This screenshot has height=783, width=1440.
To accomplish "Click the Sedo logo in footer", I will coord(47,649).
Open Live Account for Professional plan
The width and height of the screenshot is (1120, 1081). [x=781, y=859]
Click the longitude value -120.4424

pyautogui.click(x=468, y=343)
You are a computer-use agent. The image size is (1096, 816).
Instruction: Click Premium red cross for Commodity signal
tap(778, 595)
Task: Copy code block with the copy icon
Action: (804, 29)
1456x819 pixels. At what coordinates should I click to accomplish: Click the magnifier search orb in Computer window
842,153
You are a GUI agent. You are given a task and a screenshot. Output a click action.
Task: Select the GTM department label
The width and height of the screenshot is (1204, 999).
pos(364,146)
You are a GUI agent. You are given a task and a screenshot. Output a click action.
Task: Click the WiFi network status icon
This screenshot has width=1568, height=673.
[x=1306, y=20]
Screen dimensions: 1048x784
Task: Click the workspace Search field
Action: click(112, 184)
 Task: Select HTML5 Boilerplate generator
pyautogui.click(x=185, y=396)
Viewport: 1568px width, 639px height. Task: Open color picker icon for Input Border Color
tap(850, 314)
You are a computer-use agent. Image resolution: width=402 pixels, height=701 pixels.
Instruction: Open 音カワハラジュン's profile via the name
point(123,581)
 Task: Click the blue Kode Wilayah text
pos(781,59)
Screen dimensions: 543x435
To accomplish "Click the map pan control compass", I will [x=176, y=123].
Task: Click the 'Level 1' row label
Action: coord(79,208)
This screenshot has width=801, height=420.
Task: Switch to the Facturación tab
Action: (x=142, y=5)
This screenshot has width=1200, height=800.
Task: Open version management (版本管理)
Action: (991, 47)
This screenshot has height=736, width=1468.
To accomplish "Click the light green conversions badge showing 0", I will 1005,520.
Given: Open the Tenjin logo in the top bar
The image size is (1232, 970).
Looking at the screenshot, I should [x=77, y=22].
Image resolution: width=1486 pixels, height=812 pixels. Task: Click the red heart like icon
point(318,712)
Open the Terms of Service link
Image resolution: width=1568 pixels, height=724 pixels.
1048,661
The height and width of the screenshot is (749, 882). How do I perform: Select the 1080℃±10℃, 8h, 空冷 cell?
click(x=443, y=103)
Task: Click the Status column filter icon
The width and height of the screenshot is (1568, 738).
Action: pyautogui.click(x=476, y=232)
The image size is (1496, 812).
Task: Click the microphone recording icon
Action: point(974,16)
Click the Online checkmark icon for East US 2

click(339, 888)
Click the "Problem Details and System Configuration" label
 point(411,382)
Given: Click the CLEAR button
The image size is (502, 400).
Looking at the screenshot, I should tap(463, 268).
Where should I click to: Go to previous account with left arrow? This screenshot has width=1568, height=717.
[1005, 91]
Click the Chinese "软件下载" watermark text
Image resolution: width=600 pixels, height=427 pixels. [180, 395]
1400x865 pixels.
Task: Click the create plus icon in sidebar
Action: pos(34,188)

— What this task involves —
Copy the entries above verbatim.

— Written response —
This screenshot has height=783, width=1440.
To accomplish "Click the Sedo logo in footer", I will coord(47,649).
Open Live Account for Professional plan
The width and height of the screenshot is (1120, 1081). [x=781, y=859]
Click the longitude value -120.4424

pyautogui.click(x=468, y=343)
You are a computer-use agent. The image size is (1096, 816).
Instruction: Click Premium red cross for Commodity signal
tap(778, 595)
Task: Copy code block with the copy icon
Action: (804, 29)
1456x819 pixels. At what coordinates should I click to accomplish: Click the magnifier search orb in Computer window
842,153
You are a GUI agent. You are given a task and a screenshot. Output a click action.
Task: Select the GTM department label
The width and height of the screenshot is (1204, 999).
pos(364,146)
You are a GUI agent. You are given a task and a screenshot. Output a click action.
Task: Click the WiFi network status icon
This screenshot has width=1568, height=673.
[x=1306, y=20]
Screen dimensions: 1048x784
Task: Click the workspace Search field
Action: click(112, 184)
 Task: Select HTML5 Boilerplate generator
pyautogui.click(x=185, y=396)
Viewport: 1568px width, 639px height. Task: Open color picker icon for Input Border Color
tap(850, 314)
You are a computer-use agent. Image resolution: width=402 pixels, height=701 pixels.
Instruction: Open 音カワハラジュン's profile via the name
point(123,581)
 Task: Click the blue Kode Wilayah text
pos(781,59)
Screen dimensions: 543x435
To accomplish "Click the map pan control compass", I will [x=176, y=123].
Task: Click the 'Level 1' row label
Action: coord(79,208)
This screenshot has width=801, height=420.
Task: Switch to the Facturación tab
Action: (x=142, y=5)
This screenshot has width=1200, height=800.
Task: Open version management (版本管理)
Action: (991, 47)
This screenshot has height=736, width=1468.
To accomplish "Click the light green conversions badge showing 0", I will 1005,520.
Given: Open the Tenjin logo in the top bar
The image size is (1232, 970).
Looking at the screenshot, I should [x=77, y=22].
Image resolution: width=1486 pixels, height=812 pixels. Task: Click the red heart like icon
point(318,712)
Open the Terms of Service link
Image resolution: width=1568 pixels, height=724 pixels.
1048,661
The height and width of the screenshot is (749, 882). How do I perform: Select the 1080℃±10℃, 8h, 空冷 cell?
click(x=443, y=103)
Task: Click the Status column filter icon
The width and height of the screenshot is (1568, 738).
Action: pyautogui.click(x=476, y=232)
The image size is (1496, 812).
Task: Click the microphone recording icon
Action: point(974,16)
Click the Online checkmark icon for East US 2

click(339, 888)
Click the "Problem Details and System Configuration" label
 point(411,382)
Given: Click the CLEAR button
The image size is (502, 400).
Looking at the screenshot, I should tap(463, 268).
Where should I click to: Go to previous account with left arrow? This screenshot has width=1568, height=717.
[1005, 91]
Click the Chinese "软件下载" watermark text
Image resolution: width=600 pixels, height=427 pixels. [180, 395]
1400x865 pixels.
Task: Click the create plus icon in sidebar
Action: pos(34,188)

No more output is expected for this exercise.